Friday, February 26, 2010

Sustainable

Any method for doing anything that cannot be sustained for 100 billion years minimum is unsustainable. Nothing is sustainable in the long term. So why not just focus on getting by with an eye towards future requirements?

And let me add that the things people were doing 200 years ago were unsustainable. And 200 years hence?

My definition of sustainable? Can we keep it up for about 100 years? Which is time enough to figure out what to do next.

Which was brought up by a discussion of the Bloom Box fuel cell and water heater.

Now if you want to get more into the technology of the Bloom Box here are a couple of very pricey books that may help:

Biofuels for Fuel Cells (Integrated Environmental Technology)
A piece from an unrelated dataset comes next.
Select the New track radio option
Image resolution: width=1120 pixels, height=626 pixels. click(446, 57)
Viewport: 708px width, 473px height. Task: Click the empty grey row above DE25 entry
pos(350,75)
That came out in 2006. I wonder if The Bloom Boys got some ideas there? Here is one of the latest books in the field:

Solid Oxide Fuel Cell Technology: Principles, Performance and Operations

I haven't read either of them so I can't give any recommendations.

Cross Posted at Classical Values

2 comments:

ZenDraken said...

Sustainability is an absolutely critical and often misused guiding principle.

Sustainability has been misused by environmentalists, who neglect *economic* sustainability. An environmental policy that is economically unsustainable... Will not be sustained. So why waste resources on it? Or figure out how to make it economically sustainable.

And speaking of unsustainable, how about that multi-trillion dollar deficit spending, hm?

LarryD said...

If the astrophysics are right, nothing on Earth can be sustained for longer than 500 million years, at which point the Sun will have grown hot enough that the habitable zone moves out past Earth.

And if we don't have an asteroid defense system in place, we certainly won't last that long.

32,000 metric tons of Uranium are eroded into the oceans annually, with billions of years worth precipitated onto the ocean floors. So nuclear fission is sustainable to a significant degree.